I recently saw someone suggest that Calvinists would change John 3:19 to read: "And this is the condemnation, that light has come into the world, but I sovereignly chose not to regenerate them, so they had no choice but to love darkness instead."

This would need to be the reading if the doctrine of Calvinism and its spin on God’s “sovereignty” were true. Their take on God’s sovereignty is that God rules every moment and every thought and action, and therefore, if any are lost forever or saved forever, it will be because God ruled and made it happen that way. The word “sovereign” means ultimate authority with no higher power above it. God has ultimate authority, which includes the authority to give us certain powers of choice, and we can never be as high or higher in authority than God.

Even when we exercise choice, or think we did, God has the power to manage and direct that choice and still accomplish His will. In the case of evil, He can overrule it by destroying an evil city like Sodom and Gomorrah so that the evil those people choose will not overrule God’s greater plan. If He sees that the world is becoming so evil that it needs to be destroyed by a flood to manage His promised plan to bring a “seed” into the world and thereby to give a blessing to the cursed world, a blessing to reverse the power of sin and death on those who choose life over death, it is accomplished because He is sovereign. Evil will never be victorious over God. In the end, God ultimately wins over evil.

God sets before us life and death and urges us to “choose life” (Deuteronomy 30:19). Therefore, we really have a choice, the power to choose either life or death. If we choose death, that does not overrule God's sovereignty. It just means that we choose death and suffer the consequences of our choice. God has a right to set up the world however He sees fit. If He wants to give us freedom to make our own choice, He has the sovereign right to set it up that way.

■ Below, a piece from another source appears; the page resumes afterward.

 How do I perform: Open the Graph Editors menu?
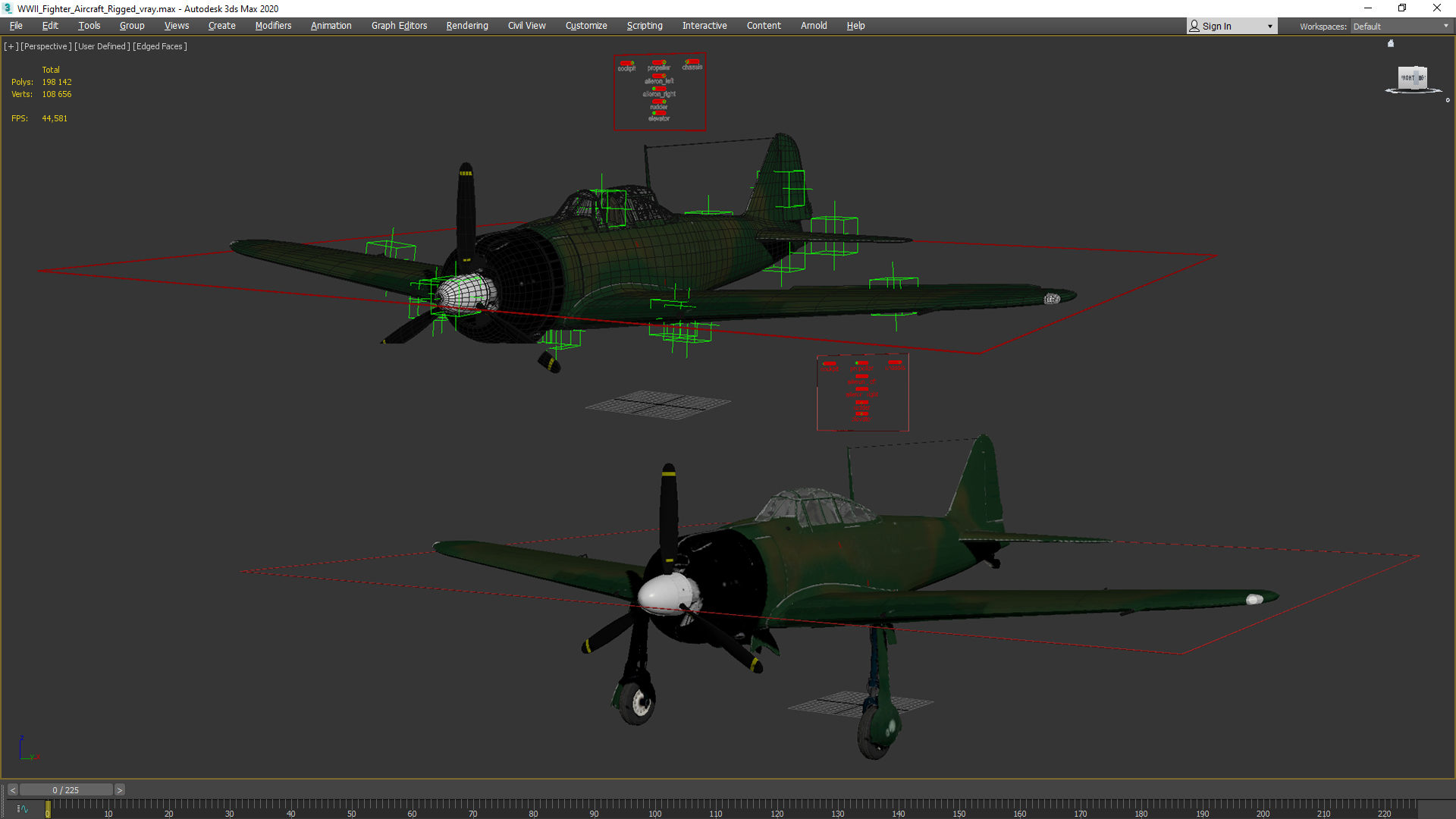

Joseph had some brothers who chose to hate Joseph and sell him into slavery in Egypt. They “meant it for evil,” but their choice did not interfere with God’s sovereignty. He still had the power to turn their evil intentions into something good for Joseph and the world. Joseph understood the sovereignty of God and said to his brothers, “You meant it for evil, but God meant it for good” (Genesis 50:20) to save many people alive. God is never overruled in His plan just because humans have free will to make evil plans.

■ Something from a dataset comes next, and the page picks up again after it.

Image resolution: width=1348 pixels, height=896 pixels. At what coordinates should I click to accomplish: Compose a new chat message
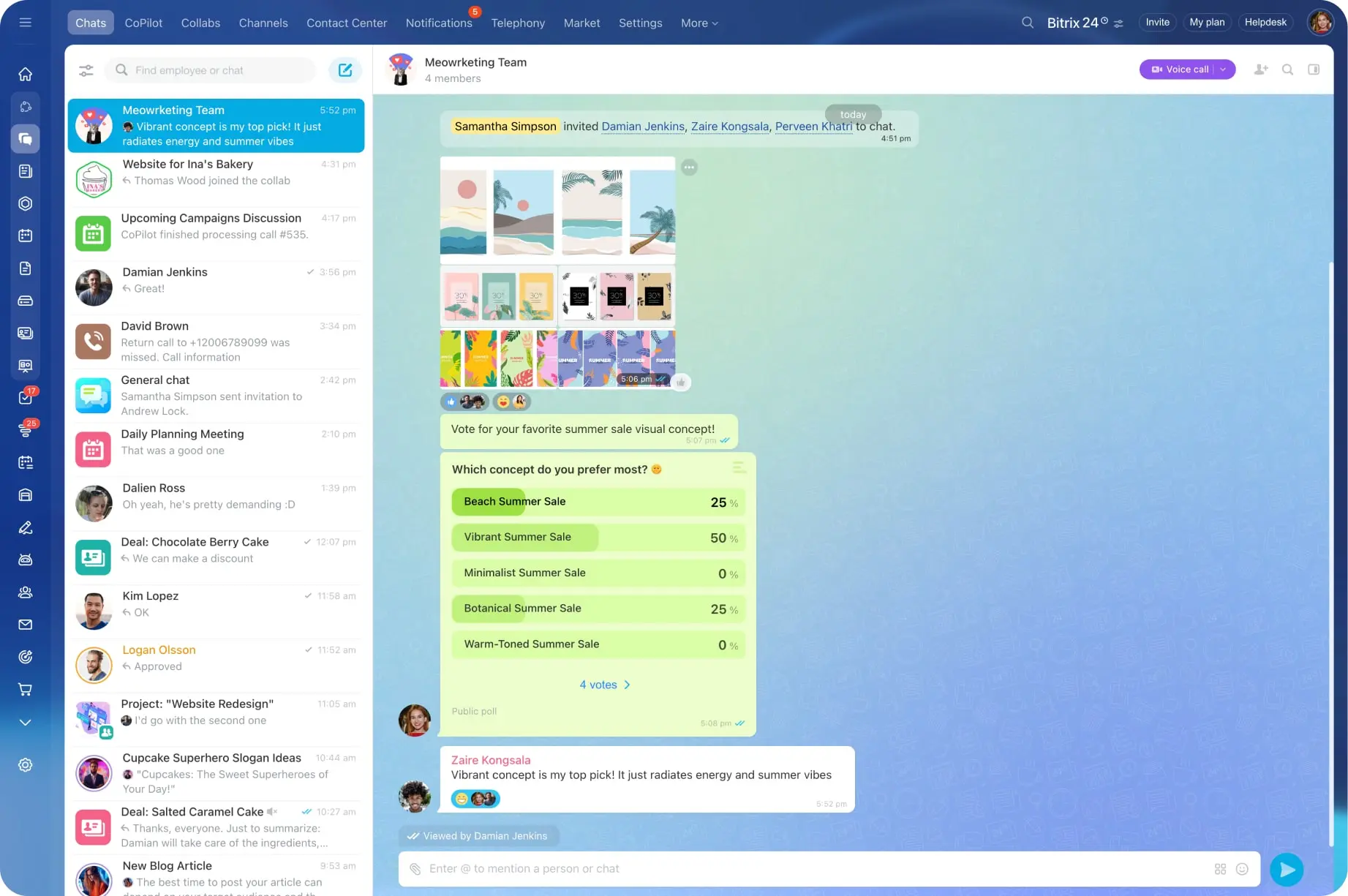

If sovereignty means that God has to program every thought and action in every human, to have control, then why would He ever grieve at how He programmed us? It grieves God when we choose evil, but He would never grieve that we did what He programmed us to do. See the many passages that speak of “grieving” the Spirit.

In the tenets of Calvinism as expressed in such creeds as the Westminster Confession of Faith, God has preordained “whatever comes to pass.” If someone is not regenerated, it is because God did not want that person to be saved. People cannot choose to adopt the things that would initiate a new direction and a new heart. It all has to be God’s reprogramming of the thoughts and intentions He previously programmed. We have no choice but to love the darkness unless God arbitrarily chose us to be among the fortunate divine selections. In this case, the blame that “men loved darkness rather than light” becomes the fault of no man, since he cannot do other than what he was designed to do. The false spin on sovereignty can only mean that “I (God) sovereignly chose not to regenerate them, so they had no choice but to love darkness instead.” Many modern Calvinists will insist this is not what they believe, but they are simply refusing to accept the logical consequences of their doctrine. Under their spin on God’s sovereignty, I really had no choice in writing what I wrote! You had no choice but to read it and respond positively or negatively. Think about it! I have no choice but to reject such thinking!